**Text block**.
-=-=-=-=-

Village in Cornwall, England

Bolingey (Melinji) is a village on the north coast of Cornwall, England, United Kingdom. It is half-a-mile south of the small seaside resort of Perranporth and is in the civil parish of Perranzabuloe.

There is also a place called Bolingey in the civil parish of St Mawgan.

==Sports teams==
The village is famous for its Bolingey Barbarians rugby team who play annual fixtures against Perranporth RFC on Boxing Day and against other invitation teams. Bolingey Barbarians were formed in 1990 with three specific objectives - to raise money for deserving organisations who look after children in Cornwall, to return to and enjoy the time when rugby was played solely for enjoyment both during the match and, more importantly, after the match and to only select and play against players who were over 35 years of age.

-=-=-=-=-

**Record excerpts**.

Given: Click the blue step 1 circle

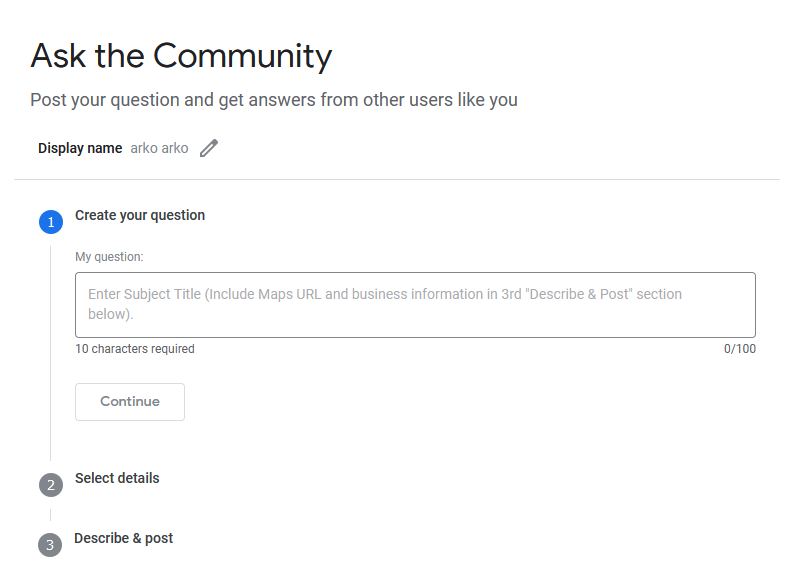Looking at the screenshot, I should [x=51, y=222].
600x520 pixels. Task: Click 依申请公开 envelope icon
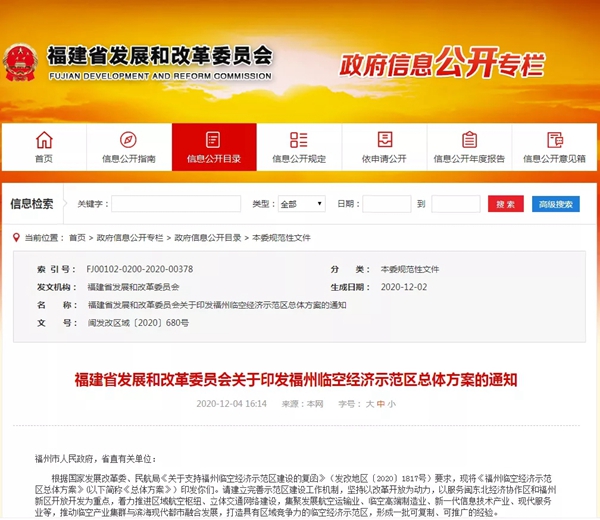[384, 140]
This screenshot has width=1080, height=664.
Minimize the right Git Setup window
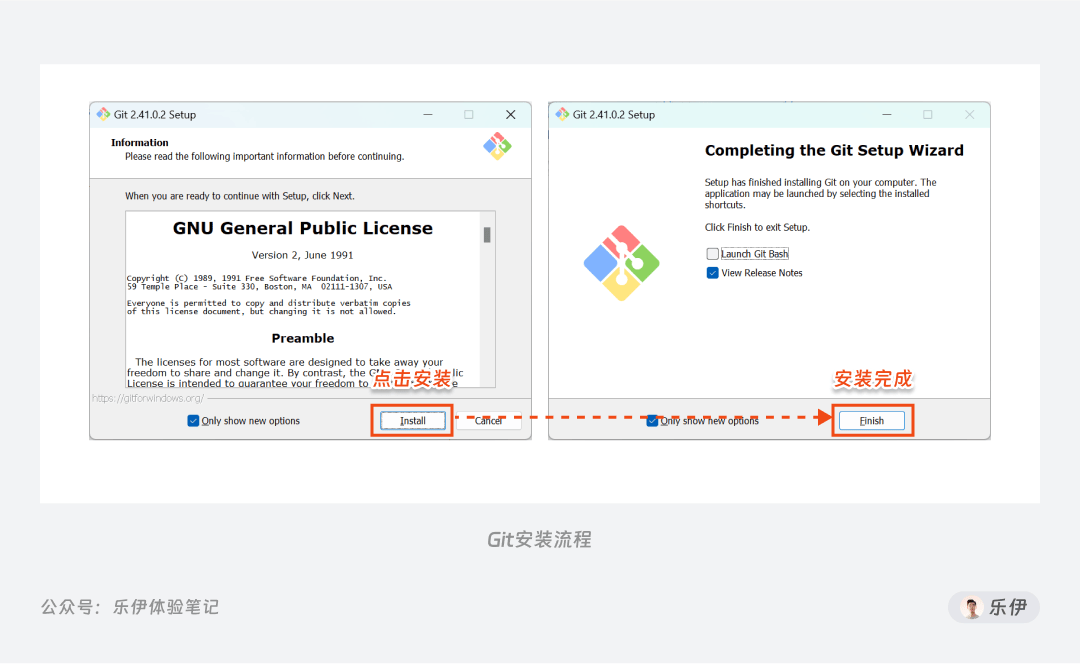pos(886,114)
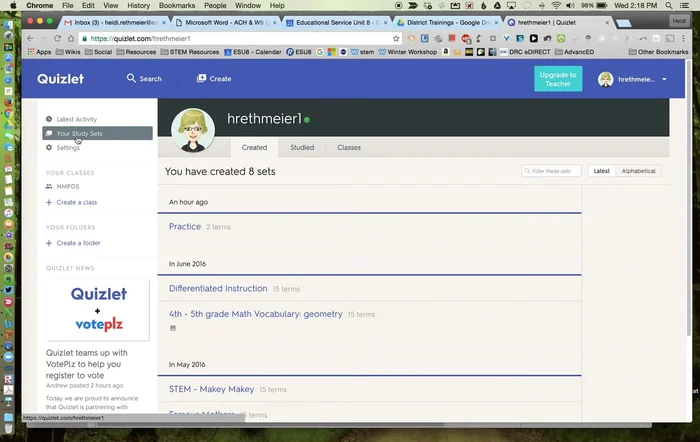
Task: Click the Quizlet logo in header
Action: pos(61,78)
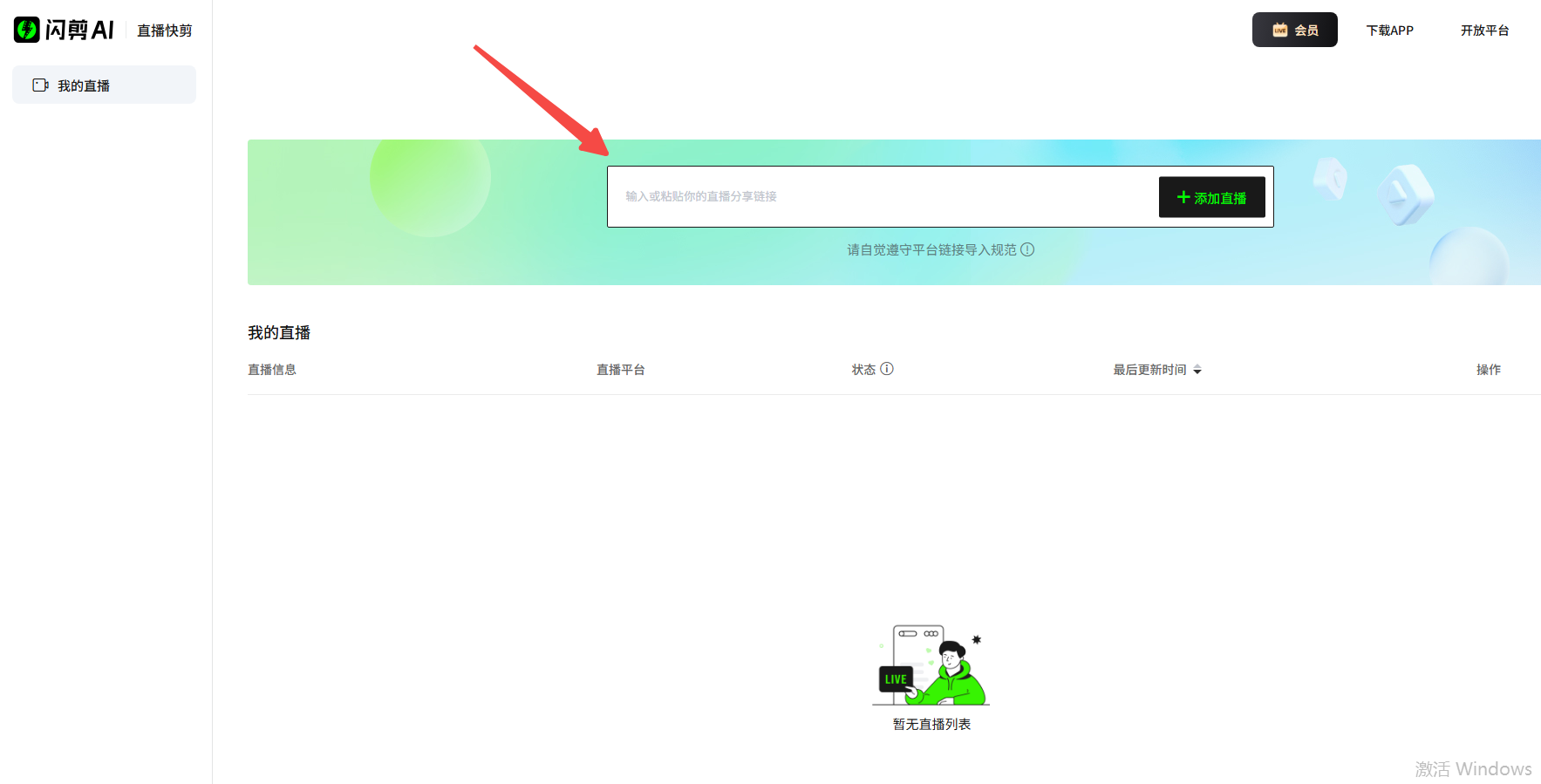Click the 直播平台 column header
The width and height of the screenshot is (1541, 784).
(x=620, y=370)

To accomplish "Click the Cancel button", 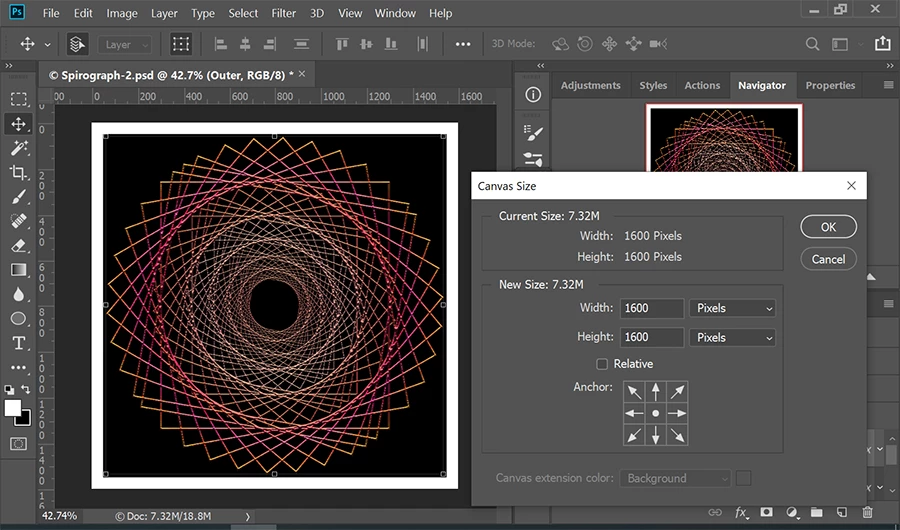I will [828, 259].
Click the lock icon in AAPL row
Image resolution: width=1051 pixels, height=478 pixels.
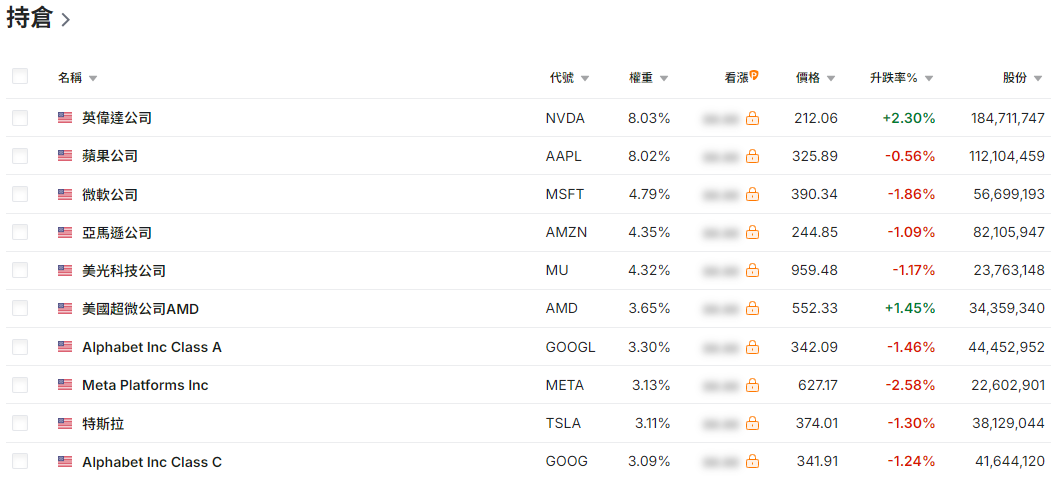(x=753, y=157)
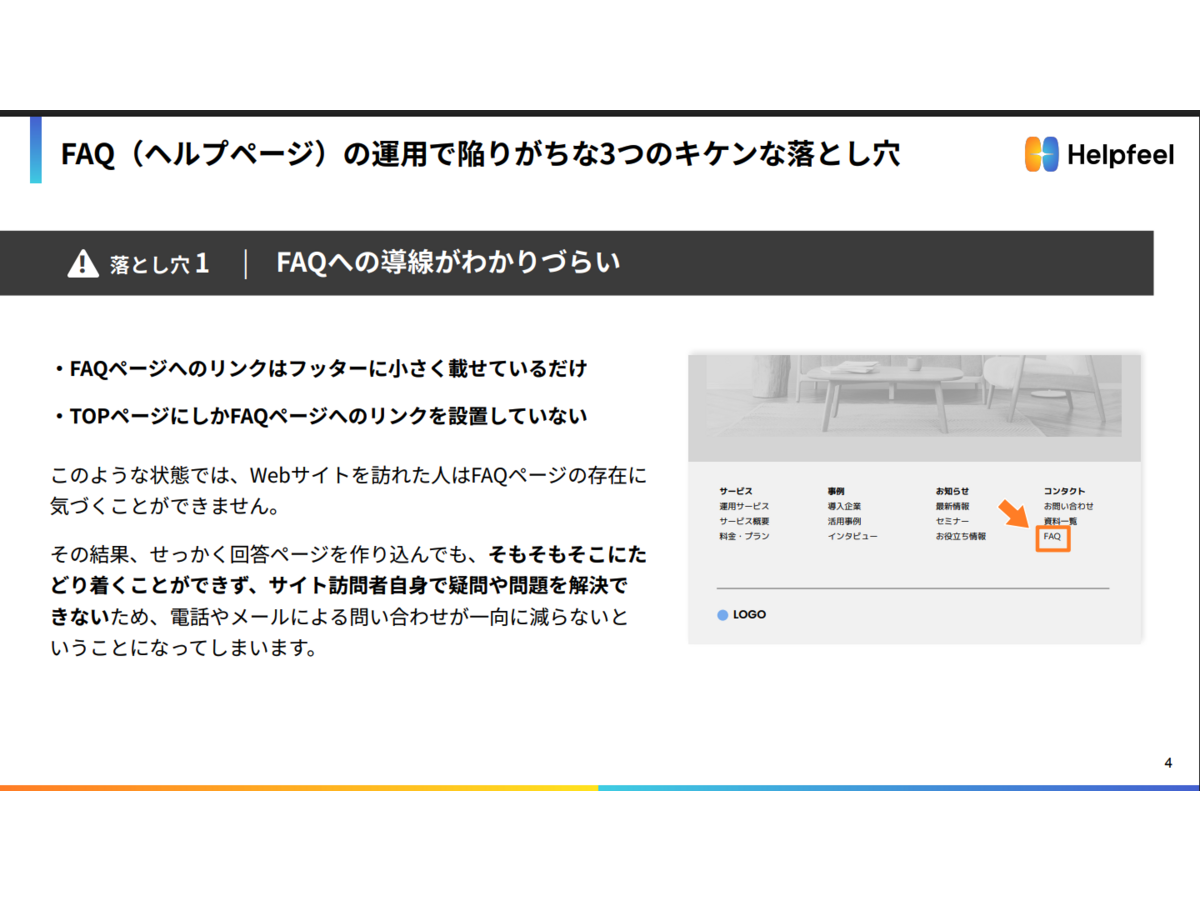The image size is (1200, 900).
Task: Select the お役立ち情報 link
Action: click(x=960, y=537)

-=-=-=-=-

**Task details**.
Carry on the text about the village of Bolingey, starting right after its last sentence. The records were taken from a separate source.

**Result below**.
Each season all three objectives are met by playing no more than six matches and after each match they return to the Bolingey Inn to host the opposition in true old fashioned tradition. Perranporth RFC loan use of the ground and changing rooms for home matches. At the end of the season a tournament is held for invited veteran teams which is hosted at different clubs each year. As of 2007 Bolingey Barbarians have raised over £27,000 for charity.

==Cornish wrestling==
Cornish wrestling tournaments, for prizes were held in Bolingey in the 1800s.